> **Goal of the exercise**:
What is wanted is the full listing, word for word, without its pictures.

> **Data under study**:
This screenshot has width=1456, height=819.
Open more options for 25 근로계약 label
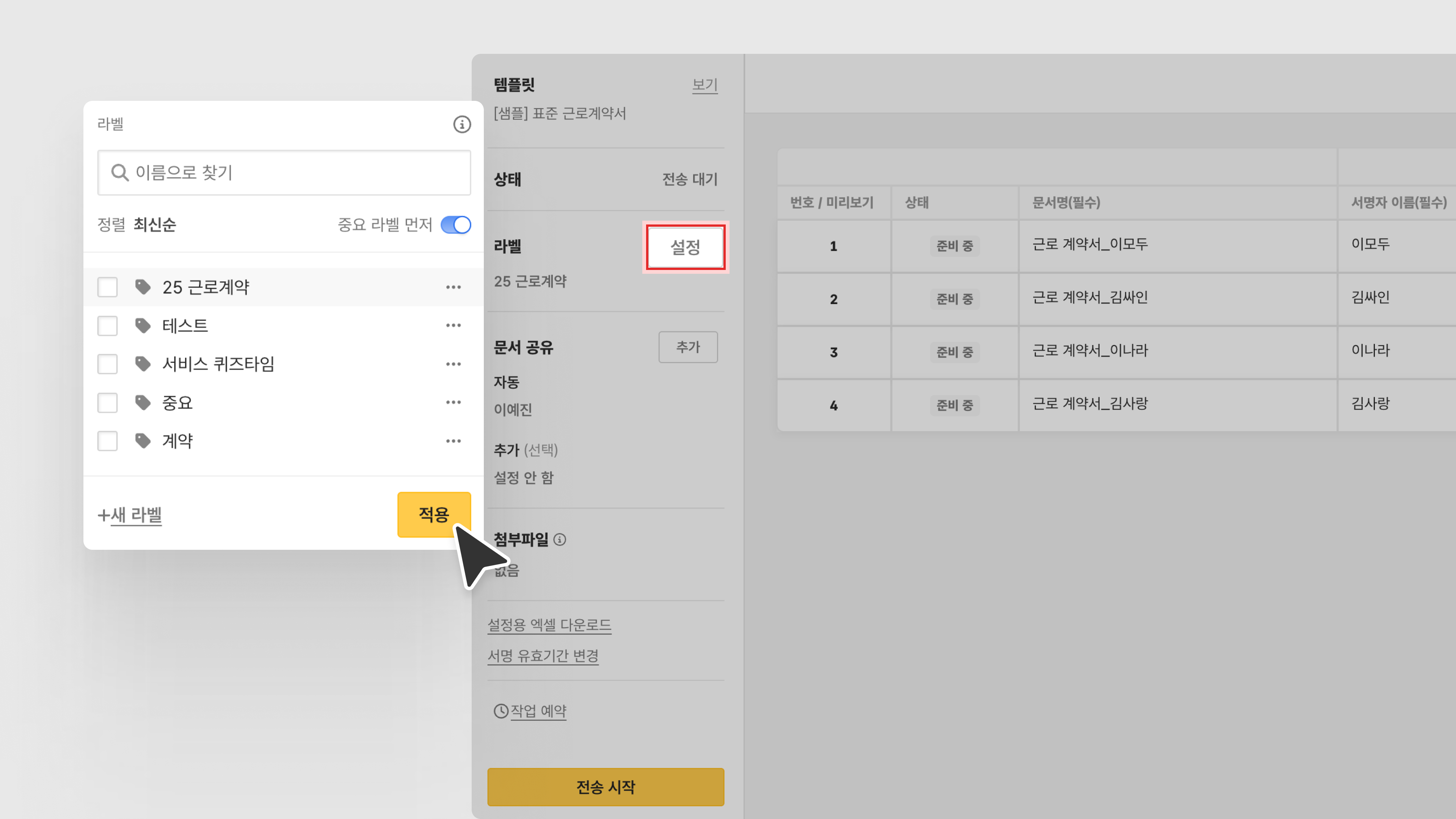[x=453, y=287]
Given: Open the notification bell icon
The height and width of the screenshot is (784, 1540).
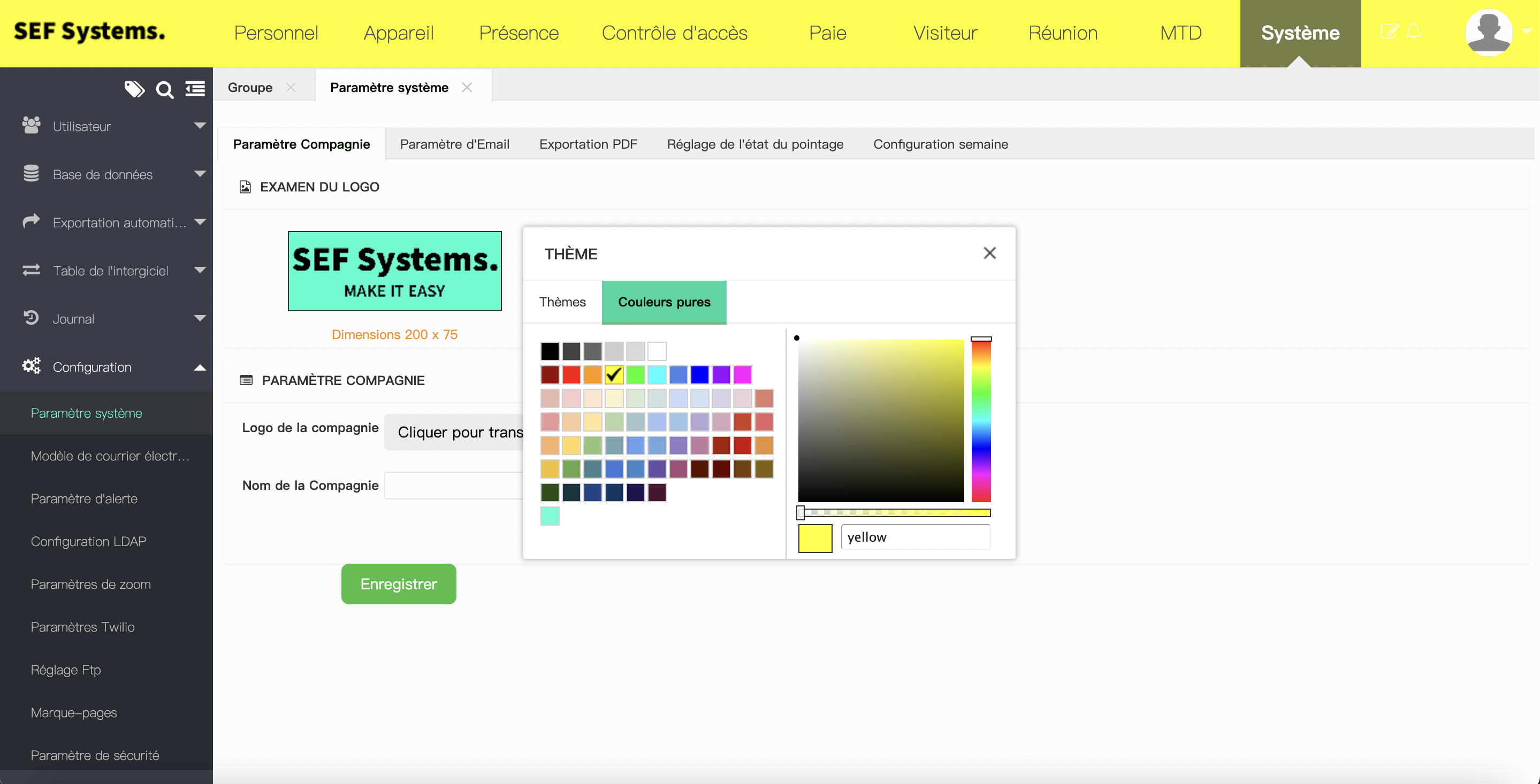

> **Exercise output**:
This screenshot has width=1456, height=819.
Open more options for 25 근로계약 label
[x=453, y=287]
Given: Open the notification bell icon
The height and width of the screenshot is (784, 1540).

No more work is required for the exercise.